On Saturday, 19 August 2023 at 19:23:38 UTC, Cecil Ward wrote:
>I’m trying to write a cross-platform function that gives access to the CPU’s prefetch instructions such as x86 prefetch0/1/2/prefetchnta and AAarch64 too. I’ve found that the GDC and LDC compilers provide builtin magic functions for this, and are what I need. I am trying to put together a plain-English detailed spec for the respective builtin magic functions.
My questions:
Q1) I need to compare the spec for the GCC and LDC builtin magic functions’ "locality" parameter. Can anyone tell me if GDC and LDC have kept mutual compatibility here?
I'd have thought GCC and LLVM have mutual compatibility thanks to a common target API in Intel's _mm_prefetch()
function (and in fact, the magic locality numbers match _MM_HINT_*
constants).
#define _MM_HINT_T0 1
#define _MM_HINT_T1 2
#define _MM_HINT_T2 3
#define _MM_HINT_NTA 0
> Q2) Could someone help me turn the GCC and LDC specs into english regarding the locality parameter ? - see (2) and (4) below.
https://gcc.gnu.org/projects/prefetch.html
>Q3) Does the locality parameter determine which level of the data cache hierarchy data is fetched into? Or is it always fetched into L1 data cache and the outer ones, and this parameter affects caches’ future behaviour?

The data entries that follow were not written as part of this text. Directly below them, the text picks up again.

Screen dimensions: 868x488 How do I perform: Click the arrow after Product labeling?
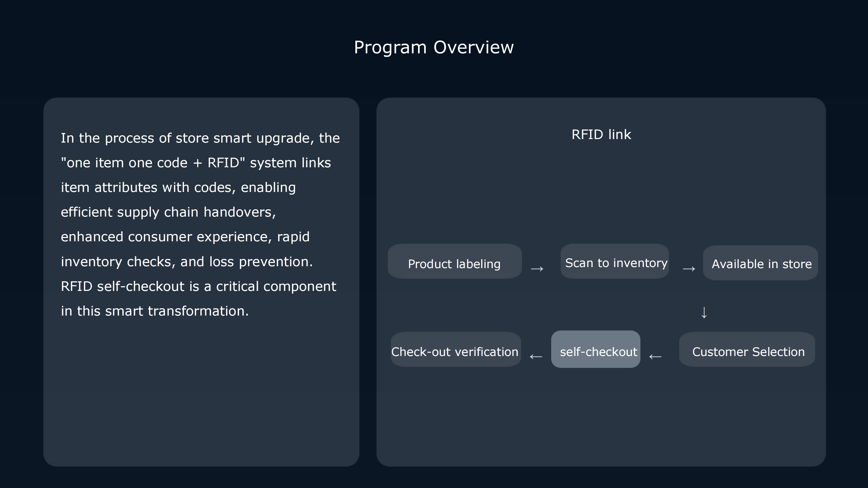coord(537,269)
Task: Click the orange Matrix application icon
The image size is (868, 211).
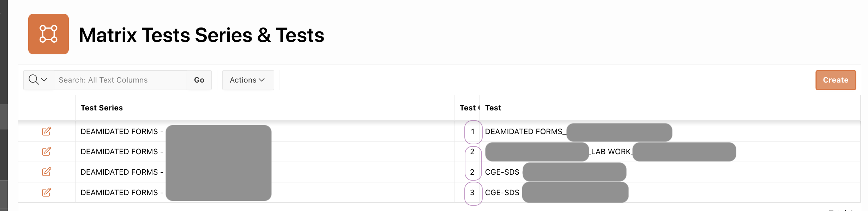Action: coord(48,34)
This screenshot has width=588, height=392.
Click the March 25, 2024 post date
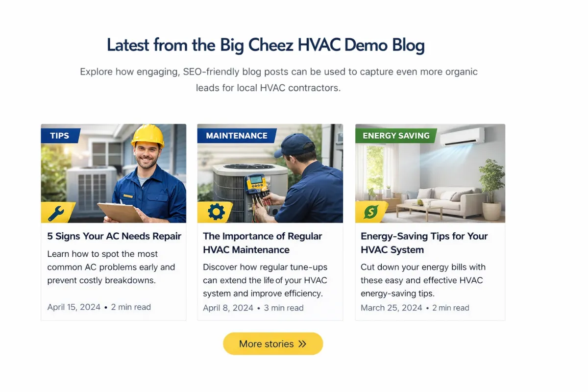point(392,308)
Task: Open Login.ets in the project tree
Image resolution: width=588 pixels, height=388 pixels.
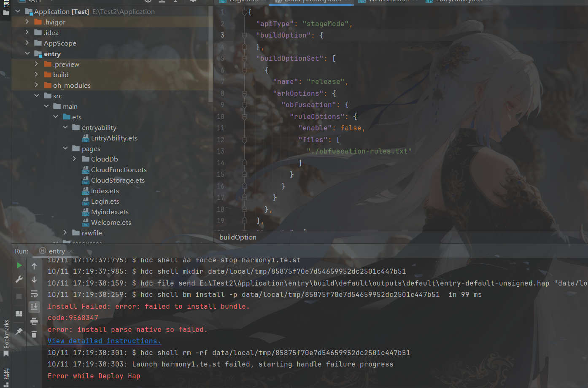Action: click(105, 202)
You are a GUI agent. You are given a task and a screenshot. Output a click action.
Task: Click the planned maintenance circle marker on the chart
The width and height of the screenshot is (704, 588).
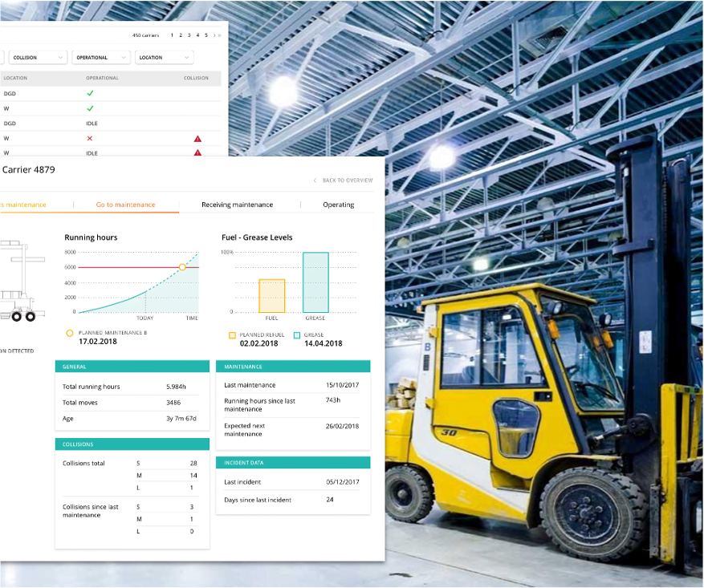pos(181,268)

It really depends on the CPU, and what features it has.
x86 SSE intrinsics are described in the x86 instruction manual, along with the meaning of T[012], and NTA.
https://www.felixcloutier.com/x86/prefetchh
>Q3) Will these magic builtins work on AAarch64?
It'll work on all targets that define a prefetch insn, or it'll be a no-op. Similarly one or both read-write or locality arguments might be ignored too.